What is expected:
Locate the string "Like" throughout the material and copy every line in which it occurs.

The input:
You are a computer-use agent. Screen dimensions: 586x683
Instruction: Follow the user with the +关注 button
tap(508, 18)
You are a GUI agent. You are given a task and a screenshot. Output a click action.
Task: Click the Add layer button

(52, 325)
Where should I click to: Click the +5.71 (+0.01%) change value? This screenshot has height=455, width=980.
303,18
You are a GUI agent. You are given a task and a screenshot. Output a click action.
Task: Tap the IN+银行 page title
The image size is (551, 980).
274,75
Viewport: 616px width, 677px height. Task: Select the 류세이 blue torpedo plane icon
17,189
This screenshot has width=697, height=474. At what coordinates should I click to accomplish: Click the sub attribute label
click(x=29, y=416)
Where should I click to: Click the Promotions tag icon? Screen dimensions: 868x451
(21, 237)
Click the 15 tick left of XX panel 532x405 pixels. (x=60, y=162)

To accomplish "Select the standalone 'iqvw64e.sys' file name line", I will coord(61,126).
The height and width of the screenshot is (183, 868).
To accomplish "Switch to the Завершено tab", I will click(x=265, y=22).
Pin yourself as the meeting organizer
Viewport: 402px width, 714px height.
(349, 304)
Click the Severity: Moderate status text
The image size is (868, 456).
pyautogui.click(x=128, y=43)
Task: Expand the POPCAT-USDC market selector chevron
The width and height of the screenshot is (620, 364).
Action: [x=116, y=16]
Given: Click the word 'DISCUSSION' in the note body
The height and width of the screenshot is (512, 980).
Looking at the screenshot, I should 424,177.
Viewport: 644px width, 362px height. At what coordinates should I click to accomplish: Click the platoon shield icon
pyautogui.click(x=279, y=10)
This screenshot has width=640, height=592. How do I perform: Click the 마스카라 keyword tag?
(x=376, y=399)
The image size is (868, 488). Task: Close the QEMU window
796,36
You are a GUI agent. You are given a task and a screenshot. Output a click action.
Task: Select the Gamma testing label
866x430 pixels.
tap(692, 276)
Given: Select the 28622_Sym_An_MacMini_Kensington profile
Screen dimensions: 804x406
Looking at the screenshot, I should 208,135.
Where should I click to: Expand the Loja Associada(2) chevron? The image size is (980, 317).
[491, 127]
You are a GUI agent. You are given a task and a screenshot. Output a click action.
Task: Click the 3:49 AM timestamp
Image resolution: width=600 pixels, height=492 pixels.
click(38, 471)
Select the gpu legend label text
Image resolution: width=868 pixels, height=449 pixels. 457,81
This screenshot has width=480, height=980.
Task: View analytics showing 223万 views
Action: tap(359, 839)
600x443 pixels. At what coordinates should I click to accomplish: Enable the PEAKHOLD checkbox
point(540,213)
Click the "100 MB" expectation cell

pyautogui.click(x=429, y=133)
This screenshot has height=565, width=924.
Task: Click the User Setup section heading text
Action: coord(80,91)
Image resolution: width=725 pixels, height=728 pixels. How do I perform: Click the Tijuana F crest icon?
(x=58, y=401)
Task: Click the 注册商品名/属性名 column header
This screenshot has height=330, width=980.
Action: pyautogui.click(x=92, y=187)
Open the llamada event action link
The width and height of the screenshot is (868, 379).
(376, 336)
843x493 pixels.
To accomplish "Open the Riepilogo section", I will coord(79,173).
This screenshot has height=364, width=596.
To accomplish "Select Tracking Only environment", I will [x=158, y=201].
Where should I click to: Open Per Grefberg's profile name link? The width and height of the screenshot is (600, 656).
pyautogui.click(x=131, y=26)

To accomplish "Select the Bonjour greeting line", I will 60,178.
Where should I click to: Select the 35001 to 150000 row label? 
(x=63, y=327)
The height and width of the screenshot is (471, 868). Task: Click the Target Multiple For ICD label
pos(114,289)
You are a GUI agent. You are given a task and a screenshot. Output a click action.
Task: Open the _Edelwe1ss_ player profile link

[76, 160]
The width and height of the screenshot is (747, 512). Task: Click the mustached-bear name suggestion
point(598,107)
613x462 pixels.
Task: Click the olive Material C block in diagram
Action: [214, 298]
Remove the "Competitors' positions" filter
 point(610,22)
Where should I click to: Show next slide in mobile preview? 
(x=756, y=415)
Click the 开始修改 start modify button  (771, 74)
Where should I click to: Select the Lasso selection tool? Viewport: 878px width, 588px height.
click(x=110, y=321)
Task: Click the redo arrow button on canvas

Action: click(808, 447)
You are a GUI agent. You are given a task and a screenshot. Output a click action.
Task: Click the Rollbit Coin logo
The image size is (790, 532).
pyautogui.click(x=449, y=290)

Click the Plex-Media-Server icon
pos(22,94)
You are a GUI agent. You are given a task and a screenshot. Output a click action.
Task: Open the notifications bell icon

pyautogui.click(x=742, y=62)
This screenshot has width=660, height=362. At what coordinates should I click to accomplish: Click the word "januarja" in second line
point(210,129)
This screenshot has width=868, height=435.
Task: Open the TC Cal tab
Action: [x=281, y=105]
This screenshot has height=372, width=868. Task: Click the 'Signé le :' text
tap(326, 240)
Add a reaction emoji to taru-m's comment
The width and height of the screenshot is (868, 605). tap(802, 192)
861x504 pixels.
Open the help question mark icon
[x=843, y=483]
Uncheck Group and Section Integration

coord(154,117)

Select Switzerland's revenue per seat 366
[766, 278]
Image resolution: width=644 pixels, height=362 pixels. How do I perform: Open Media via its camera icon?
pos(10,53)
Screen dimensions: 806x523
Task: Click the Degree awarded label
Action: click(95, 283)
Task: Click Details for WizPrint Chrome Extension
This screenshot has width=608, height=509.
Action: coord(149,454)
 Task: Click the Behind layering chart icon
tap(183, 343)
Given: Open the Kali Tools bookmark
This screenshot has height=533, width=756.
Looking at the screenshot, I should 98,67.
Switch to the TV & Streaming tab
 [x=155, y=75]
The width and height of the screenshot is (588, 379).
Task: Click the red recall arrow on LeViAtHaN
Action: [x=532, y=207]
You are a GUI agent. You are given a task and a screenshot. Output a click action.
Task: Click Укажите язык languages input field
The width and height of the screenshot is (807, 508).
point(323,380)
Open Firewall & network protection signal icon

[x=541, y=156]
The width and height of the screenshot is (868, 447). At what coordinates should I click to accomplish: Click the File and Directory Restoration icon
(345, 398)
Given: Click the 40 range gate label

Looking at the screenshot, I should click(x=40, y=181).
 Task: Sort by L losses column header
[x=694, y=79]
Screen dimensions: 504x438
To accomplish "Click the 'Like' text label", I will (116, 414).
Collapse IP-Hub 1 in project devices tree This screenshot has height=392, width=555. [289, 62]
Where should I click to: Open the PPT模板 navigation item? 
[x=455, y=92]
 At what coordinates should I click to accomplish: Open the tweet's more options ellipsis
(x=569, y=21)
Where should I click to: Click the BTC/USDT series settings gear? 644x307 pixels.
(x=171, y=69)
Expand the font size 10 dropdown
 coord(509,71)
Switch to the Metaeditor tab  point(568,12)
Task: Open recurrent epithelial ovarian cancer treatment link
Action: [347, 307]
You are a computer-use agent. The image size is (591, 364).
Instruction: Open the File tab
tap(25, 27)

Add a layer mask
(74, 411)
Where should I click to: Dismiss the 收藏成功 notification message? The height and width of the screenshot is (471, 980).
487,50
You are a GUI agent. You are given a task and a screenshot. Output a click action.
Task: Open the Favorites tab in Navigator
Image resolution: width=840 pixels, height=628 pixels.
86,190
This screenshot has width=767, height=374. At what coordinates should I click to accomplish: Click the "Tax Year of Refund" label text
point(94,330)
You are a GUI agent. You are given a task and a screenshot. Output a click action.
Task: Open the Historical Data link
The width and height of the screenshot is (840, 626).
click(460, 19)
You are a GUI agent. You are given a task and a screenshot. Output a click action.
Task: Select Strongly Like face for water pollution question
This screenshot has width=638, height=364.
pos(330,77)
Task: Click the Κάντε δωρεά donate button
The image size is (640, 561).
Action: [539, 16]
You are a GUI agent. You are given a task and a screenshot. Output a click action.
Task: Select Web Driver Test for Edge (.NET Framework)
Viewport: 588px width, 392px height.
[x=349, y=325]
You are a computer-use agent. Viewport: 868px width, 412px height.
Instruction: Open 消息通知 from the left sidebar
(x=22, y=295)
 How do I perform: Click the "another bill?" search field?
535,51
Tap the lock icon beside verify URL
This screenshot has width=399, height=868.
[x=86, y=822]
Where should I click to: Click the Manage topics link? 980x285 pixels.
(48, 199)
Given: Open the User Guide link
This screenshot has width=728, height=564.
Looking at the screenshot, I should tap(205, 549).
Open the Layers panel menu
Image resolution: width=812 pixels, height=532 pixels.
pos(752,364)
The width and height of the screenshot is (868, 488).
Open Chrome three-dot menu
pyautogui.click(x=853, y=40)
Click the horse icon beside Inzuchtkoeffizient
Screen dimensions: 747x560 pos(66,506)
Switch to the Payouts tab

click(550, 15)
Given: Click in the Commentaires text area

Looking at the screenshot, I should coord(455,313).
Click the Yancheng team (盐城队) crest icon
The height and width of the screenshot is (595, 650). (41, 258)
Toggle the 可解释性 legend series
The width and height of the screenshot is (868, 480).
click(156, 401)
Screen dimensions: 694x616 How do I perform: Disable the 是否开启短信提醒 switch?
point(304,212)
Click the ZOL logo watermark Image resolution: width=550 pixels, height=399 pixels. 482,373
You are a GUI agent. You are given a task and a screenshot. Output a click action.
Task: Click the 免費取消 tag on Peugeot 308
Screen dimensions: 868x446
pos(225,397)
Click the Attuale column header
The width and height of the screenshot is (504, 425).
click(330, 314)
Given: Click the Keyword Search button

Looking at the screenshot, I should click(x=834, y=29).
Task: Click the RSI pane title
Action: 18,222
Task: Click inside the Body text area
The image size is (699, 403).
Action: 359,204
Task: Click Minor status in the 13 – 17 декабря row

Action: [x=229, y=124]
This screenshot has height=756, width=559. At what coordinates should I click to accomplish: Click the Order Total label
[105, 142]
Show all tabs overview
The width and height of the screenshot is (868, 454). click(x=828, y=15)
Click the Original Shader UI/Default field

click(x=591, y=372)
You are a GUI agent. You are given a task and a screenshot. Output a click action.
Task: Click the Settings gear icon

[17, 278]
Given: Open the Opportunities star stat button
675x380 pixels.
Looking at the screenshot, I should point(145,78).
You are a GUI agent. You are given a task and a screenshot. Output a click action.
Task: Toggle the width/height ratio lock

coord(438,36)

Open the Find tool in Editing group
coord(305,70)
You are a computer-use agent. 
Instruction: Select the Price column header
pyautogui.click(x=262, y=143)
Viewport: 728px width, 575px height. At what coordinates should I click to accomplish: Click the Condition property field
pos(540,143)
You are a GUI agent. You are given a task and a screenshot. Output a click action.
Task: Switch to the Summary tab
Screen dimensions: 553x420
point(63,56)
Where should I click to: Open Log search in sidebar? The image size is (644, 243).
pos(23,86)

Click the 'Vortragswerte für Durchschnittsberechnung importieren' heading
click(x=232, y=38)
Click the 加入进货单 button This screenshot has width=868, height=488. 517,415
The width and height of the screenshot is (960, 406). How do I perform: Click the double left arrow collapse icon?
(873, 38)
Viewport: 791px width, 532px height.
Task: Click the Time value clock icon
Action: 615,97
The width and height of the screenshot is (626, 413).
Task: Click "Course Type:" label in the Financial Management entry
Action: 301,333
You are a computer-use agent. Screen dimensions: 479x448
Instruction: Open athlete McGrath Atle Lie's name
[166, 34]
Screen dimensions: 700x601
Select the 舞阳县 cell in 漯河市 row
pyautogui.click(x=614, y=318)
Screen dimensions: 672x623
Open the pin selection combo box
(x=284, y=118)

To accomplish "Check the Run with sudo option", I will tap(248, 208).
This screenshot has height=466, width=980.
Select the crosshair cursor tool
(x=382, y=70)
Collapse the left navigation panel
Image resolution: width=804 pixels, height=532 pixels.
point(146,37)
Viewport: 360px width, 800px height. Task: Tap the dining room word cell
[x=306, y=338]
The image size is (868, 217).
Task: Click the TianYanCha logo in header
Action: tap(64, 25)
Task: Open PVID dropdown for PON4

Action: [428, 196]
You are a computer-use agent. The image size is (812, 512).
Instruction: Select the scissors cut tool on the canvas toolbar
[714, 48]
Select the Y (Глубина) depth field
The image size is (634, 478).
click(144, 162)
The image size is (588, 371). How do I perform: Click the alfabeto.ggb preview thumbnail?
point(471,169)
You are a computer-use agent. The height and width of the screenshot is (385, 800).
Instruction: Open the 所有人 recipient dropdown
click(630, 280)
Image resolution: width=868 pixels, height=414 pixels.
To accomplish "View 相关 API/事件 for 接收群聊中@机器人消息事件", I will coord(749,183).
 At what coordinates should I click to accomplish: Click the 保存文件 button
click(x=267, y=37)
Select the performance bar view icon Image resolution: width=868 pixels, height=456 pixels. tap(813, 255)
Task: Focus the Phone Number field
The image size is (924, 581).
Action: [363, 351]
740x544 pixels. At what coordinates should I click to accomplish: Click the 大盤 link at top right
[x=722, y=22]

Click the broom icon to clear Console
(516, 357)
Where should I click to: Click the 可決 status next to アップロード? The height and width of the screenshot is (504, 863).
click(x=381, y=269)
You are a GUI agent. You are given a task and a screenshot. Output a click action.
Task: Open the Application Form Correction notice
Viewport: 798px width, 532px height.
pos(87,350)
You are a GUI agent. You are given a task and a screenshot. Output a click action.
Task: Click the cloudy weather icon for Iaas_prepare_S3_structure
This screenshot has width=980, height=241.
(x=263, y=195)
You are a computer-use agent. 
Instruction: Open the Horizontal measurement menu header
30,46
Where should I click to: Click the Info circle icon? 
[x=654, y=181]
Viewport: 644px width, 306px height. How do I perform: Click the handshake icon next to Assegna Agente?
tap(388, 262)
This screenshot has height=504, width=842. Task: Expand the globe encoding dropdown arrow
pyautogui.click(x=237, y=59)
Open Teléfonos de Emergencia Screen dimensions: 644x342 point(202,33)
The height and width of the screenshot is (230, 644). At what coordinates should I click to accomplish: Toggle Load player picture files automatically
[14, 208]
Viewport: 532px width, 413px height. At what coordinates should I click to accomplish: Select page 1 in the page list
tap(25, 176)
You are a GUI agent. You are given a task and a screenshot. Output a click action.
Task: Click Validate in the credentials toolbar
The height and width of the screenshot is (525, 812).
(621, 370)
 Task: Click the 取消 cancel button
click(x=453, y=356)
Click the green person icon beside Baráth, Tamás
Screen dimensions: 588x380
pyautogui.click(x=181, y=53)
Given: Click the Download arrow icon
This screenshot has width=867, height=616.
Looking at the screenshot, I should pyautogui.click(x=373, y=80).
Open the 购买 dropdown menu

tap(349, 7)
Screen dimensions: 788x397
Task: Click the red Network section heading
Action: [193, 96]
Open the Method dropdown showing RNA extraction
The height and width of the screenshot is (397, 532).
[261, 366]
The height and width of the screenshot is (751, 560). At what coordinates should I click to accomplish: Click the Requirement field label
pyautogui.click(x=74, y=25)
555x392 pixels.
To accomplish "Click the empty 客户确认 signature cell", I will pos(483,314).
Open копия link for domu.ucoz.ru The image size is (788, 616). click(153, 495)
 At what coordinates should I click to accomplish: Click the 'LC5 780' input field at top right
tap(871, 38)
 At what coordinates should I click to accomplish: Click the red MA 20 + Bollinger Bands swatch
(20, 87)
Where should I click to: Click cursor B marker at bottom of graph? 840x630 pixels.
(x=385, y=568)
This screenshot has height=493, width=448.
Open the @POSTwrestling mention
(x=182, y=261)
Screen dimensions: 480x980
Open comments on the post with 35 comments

Result of the exercise:
To accomplish "Click the 'Like' text label", I will (116, 414).
Task: Select Strongly Like face for water pollution question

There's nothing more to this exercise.